村の人たちはその言葉に逆らうことはなかった。
おばあは一人で澪の遺体を運び、あの山に埋めたらしい。
そして、澪の父母には必ず澪は戻ってくると、言っていたそうだ。
僕と澪の結婚生活はおおむね順調だった。
結婚して3年目には長男が産まれ、その2年後に長女が産まれた。
僕は税理士事務所を継がずに、衆議院議員に転身した義父の地元秘書になった。
そのころから、澪は不思議なことを言い出すようになった。
「お父さんが党に提案しようとしている法案の資料が足りないから揃えておいて」とか「領収書が足りない。ちゃんと確認して」とか言って、僕に指示をする。
あとで、その指示が的確だったと分かる。
澪は専業主婦だ。
家にいて子どもの面倒を見たり家事をしている。
東京や地元の事務所には行ったこともないはずだ。

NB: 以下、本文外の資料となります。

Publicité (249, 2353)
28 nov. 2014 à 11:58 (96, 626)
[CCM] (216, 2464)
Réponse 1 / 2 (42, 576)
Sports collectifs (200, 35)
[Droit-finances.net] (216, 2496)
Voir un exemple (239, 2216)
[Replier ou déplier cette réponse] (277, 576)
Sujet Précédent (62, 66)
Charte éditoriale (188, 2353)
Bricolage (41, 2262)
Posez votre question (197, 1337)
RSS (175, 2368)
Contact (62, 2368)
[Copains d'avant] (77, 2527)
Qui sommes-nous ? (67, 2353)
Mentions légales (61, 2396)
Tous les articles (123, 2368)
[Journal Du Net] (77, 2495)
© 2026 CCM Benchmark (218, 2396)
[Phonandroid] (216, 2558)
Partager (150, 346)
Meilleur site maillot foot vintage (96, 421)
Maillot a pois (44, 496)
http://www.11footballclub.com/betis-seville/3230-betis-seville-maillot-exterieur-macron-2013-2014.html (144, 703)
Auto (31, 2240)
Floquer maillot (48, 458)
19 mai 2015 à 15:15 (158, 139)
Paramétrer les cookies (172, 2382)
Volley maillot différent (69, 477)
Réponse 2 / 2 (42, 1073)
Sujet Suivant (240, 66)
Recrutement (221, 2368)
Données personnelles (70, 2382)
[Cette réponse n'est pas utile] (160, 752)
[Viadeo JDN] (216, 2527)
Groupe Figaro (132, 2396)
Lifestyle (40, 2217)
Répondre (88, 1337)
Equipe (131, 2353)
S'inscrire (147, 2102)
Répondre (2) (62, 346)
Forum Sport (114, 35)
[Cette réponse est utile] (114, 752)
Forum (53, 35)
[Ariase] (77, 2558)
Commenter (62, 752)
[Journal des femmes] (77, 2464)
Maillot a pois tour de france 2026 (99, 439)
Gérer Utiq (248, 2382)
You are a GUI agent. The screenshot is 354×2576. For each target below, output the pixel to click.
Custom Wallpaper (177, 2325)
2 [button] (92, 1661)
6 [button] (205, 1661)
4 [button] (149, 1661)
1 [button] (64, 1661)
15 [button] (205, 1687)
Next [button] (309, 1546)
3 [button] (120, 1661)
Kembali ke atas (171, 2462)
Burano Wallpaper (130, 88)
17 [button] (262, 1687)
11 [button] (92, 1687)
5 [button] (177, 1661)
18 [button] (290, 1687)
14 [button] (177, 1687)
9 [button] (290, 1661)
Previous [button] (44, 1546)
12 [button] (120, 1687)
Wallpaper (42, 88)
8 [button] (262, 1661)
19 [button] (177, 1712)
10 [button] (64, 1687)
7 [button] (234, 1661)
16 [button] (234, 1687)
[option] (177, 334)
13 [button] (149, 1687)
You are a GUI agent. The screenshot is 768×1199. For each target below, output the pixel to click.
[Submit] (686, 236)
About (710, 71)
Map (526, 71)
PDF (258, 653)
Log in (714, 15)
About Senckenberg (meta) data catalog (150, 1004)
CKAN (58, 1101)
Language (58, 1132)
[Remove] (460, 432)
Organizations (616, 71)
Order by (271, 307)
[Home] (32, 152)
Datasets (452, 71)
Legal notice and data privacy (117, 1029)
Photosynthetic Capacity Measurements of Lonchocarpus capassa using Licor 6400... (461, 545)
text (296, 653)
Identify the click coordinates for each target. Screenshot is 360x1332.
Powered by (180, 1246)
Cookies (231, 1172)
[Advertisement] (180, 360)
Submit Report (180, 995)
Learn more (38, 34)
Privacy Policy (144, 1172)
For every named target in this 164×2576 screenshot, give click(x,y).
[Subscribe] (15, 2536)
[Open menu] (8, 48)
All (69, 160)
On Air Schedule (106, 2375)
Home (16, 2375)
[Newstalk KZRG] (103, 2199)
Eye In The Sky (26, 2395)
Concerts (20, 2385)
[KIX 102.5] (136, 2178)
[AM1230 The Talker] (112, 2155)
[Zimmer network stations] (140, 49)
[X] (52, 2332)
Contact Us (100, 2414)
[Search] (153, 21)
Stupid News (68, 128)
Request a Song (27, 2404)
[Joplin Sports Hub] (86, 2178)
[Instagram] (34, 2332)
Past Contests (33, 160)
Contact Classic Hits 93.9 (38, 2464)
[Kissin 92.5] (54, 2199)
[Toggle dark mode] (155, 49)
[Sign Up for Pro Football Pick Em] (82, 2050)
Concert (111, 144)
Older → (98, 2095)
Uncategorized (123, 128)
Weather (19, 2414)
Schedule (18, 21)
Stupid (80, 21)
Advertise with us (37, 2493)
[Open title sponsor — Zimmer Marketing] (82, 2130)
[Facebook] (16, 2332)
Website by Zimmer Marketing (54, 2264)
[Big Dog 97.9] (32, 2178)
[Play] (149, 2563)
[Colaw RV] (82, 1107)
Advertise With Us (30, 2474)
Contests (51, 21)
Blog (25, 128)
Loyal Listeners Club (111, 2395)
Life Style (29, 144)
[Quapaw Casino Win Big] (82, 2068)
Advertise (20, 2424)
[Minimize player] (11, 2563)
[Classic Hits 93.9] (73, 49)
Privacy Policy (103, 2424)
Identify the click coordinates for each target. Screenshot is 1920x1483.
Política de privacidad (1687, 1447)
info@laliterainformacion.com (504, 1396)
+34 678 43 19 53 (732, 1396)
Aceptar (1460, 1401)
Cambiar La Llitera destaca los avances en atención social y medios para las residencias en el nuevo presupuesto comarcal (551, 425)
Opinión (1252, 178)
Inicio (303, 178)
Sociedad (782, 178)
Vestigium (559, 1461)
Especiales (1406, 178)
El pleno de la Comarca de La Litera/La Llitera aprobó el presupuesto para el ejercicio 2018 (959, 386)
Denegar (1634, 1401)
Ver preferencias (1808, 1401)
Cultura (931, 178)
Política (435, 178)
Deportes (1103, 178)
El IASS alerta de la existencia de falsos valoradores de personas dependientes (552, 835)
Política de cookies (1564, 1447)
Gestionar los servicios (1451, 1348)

それなのにどうして分かるのだろう。
義父さんが澪に伝えて、僕に指示を出させたんだということで自分を納得させた。
数年経つと、義父さんは政界を引退し、僕が後継者として立候補することになった。
そのタイミングを狙っていたかのように地元の人気ユーチュウーバーが僕の対立候補として立候補してきた。
新聞や週刊誌の分析では大激戦。
僕は気が気でなかった。
ところが奇跡が起きた。
告示直前に、対立候補が心臓麻痺で急死した。
他に有力候補がいないなか、僕は圧倒的な得票数で当選した。
後援者が開いてくれた当選パーティーで「ツイてたな」と、呟いてしまった。
人の死を喜ぶようなことは最低だが、思わず出た本音だった。
「ツキなんかじゃないわ」
澪が笑った。
その笑い顔を見て、鳥肌が立った。
その顔は夢に出てきたおばあにそっくりだった。
おばあが死んで澪は生き返った。
澪におばあが乗り移ったのではないだろうか。
母さんの言葉が甦る。
『おばあは人を呪い殺すことができる』
そう考えれば、今度のことも納得できる。
僕は支援者と、笑顔で話している澪の美しい顔を畏怖の目で見ていた。